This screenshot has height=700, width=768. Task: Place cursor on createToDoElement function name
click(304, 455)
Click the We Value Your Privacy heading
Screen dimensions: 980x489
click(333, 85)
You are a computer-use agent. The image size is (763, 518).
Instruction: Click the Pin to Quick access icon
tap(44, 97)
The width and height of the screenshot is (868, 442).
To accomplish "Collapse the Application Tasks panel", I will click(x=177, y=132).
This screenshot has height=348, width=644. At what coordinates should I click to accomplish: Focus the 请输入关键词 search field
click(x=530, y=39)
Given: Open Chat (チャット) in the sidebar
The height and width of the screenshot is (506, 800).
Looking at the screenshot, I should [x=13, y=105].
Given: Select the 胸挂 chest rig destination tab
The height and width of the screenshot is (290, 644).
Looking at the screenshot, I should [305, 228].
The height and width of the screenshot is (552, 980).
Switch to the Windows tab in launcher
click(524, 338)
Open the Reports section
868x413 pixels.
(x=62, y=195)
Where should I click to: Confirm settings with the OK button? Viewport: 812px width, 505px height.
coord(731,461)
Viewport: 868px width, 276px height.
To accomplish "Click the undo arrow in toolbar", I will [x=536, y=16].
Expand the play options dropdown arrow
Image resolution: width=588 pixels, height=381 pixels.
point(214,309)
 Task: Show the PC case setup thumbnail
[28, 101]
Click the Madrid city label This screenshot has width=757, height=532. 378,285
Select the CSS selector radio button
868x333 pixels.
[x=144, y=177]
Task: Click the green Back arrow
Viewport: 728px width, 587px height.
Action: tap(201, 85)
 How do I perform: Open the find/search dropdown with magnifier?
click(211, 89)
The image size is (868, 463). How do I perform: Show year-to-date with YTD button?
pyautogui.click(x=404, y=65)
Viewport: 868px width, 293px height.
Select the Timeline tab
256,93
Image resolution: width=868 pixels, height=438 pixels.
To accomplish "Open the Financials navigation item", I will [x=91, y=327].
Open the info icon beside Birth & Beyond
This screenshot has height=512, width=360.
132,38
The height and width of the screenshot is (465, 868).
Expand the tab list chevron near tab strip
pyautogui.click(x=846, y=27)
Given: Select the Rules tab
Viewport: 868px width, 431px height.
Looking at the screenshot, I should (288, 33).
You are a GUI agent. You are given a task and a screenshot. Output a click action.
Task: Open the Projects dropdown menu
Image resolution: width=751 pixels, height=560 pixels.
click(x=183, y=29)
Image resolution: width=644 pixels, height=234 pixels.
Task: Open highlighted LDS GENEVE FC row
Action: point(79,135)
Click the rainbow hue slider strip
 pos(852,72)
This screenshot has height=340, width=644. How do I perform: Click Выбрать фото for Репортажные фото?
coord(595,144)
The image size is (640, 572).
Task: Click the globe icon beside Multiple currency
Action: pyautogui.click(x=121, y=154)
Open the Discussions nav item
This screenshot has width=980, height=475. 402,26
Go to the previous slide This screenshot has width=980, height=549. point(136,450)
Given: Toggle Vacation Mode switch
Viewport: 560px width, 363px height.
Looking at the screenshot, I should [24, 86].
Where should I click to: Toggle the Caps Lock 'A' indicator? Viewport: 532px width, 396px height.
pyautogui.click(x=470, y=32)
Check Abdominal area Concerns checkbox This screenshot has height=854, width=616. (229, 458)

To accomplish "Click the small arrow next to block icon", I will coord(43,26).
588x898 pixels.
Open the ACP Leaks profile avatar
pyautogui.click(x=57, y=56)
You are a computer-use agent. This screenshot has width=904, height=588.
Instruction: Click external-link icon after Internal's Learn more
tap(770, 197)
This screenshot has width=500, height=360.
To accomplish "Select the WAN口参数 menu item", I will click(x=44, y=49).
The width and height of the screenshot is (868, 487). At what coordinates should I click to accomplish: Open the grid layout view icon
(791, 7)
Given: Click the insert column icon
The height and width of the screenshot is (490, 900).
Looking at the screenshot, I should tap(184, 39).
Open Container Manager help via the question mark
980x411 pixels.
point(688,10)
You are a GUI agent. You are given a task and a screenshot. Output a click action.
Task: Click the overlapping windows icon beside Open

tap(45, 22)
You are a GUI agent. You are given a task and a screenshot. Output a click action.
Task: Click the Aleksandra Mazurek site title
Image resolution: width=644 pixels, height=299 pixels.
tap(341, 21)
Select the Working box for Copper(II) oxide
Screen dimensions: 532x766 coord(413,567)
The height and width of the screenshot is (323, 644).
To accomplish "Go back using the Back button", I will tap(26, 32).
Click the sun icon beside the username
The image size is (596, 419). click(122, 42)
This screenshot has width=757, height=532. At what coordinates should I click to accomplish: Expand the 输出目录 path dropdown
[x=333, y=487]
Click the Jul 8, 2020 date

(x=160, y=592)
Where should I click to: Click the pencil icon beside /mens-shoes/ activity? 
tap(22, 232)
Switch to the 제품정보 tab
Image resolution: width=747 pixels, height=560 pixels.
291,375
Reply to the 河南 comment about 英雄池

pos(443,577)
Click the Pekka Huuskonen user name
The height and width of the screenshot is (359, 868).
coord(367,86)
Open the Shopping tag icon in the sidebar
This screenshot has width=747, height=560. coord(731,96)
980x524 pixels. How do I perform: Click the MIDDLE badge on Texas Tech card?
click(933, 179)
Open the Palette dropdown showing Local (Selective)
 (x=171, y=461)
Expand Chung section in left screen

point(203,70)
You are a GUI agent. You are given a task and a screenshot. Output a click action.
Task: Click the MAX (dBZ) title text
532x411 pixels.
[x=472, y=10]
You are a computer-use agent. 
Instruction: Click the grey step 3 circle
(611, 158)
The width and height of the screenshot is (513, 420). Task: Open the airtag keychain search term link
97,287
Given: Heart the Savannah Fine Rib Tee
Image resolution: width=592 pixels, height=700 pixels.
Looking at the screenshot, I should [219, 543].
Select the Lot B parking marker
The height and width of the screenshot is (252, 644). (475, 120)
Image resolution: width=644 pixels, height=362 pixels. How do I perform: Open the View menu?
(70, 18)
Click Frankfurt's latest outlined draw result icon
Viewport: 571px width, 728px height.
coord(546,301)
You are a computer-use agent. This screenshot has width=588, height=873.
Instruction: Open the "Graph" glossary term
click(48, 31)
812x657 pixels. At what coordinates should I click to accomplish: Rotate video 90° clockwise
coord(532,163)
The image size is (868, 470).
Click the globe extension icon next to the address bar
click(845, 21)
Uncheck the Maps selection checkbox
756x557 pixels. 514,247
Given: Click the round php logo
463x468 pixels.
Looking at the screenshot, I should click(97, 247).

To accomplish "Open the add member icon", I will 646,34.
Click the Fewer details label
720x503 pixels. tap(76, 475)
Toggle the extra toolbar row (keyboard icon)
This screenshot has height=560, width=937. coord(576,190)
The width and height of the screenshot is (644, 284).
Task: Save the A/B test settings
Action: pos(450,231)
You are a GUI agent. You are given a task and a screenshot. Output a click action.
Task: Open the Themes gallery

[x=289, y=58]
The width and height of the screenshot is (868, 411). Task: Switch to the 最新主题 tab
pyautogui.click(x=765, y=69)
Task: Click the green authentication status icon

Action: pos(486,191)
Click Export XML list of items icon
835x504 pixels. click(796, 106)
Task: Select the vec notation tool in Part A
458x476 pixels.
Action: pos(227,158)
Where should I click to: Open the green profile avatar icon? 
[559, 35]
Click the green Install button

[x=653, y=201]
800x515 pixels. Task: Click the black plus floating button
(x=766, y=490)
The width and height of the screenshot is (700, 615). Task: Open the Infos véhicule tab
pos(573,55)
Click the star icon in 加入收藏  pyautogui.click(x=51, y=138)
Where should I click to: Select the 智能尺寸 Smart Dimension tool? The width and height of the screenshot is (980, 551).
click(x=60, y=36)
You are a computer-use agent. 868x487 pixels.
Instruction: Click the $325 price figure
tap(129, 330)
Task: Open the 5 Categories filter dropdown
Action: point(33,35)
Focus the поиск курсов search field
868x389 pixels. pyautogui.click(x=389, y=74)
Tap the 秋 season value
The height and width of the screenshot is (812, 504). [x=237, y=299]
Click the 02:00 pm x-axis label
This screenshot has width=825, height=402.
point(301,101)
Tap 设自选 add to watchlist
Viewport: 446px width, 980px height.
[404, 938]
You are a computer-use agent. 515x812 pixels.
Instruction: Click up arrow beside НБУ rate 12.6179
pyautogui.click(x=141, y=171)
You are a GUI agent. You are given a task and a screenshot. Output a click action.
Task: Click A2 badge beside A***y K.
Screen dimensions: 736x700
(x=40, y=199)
————
Task instructions. Show each line in the entries that holds the string "title".

Finished exercise.
Task: Click the Aleksandra Mazurek site title
Task: Click the MAX (dBZ) title text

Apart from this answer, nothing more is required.